Loop invariants are fundamental to reasoning about programs with loops. They establish properties about a given loop's behavior. When they additionally are inductive, they become useful for the task of formal verification that seeks to establish strong mathematical guarantees about program's runtime behavior. The inductiveness ensures that the invariants can be checked locally without consulting the entire program, thus are indispensable artifacts in a formal proof of correctness. Finding inductive loop invariants is an undecidable problem, and despite a long history of research towards practical solutions, it remains far from a solved problem. This paper investigates the capabilities of the Large Language Models (LLMs) in offering a new solution towards this old, yet important problem. To that end, we first curate a dataset of verification problems on programs with loops. Next, we design a prompt for exploiting LLMs, obtaining inductive loop invariants, that are checked for correctness using sound symbolic tools. Finally, we explore the effectiveness of using an efficient combination of a symbolic tool and an LLM on our dataset and compare it against a purely symbolic baseline. Our results demonstrate that LLMs can help improve the state-of-the-art in automated program verification.

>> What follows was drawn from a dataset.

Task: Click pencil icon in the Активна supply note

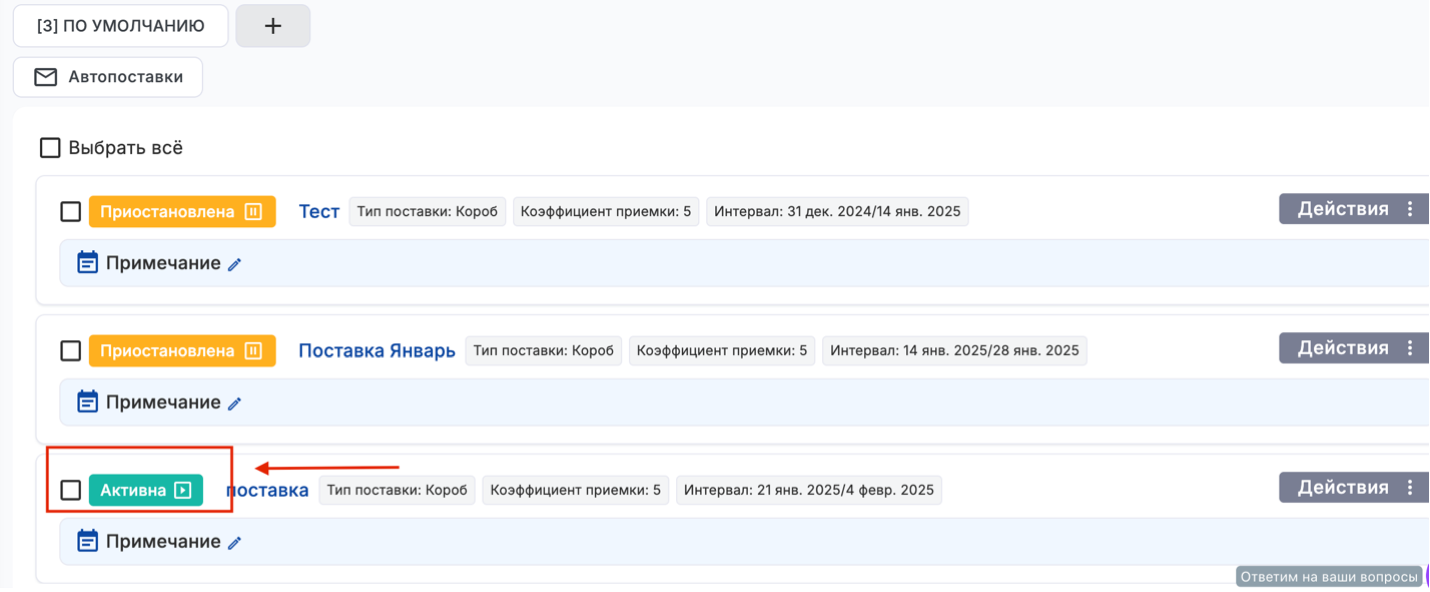Action: click(x=235, y=543)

翻译：循环不变量是推理带循环程序的基础，它们建立了关于给定循环行为的关键性质。当这些不变量同时具有归纳性时，它们在形式验证中变得尤为有用——形式验证旨在为程序的运行时行为建立强大的数学保证。归纳性确保不变量可以局部验证，而无需检查整个程序，因此是形式正确性证明中不可或缺的要素。寻找归纳循环不变量是一个不可判定问题，尽管针对实用解决方案已有长期研究历史，但至今仍未得到完全解决。本文探讨了大型语言模型（LLMs）为这一古老且重要问题提供新解决方案的能力。为此，我们首先整理了一个关于带循环程序的验证问题数据集。接着，我们设计了一种利用LLMs的提示方法，以获得经符号工具验证正确的归纳循环不变量。最后，我们探索了在数据集上高效结合符号工具与LLM的有效性，并与纯符号基准方法进行对比。研究结果表明，LLMs有助于提升自动程序验证的技术水平。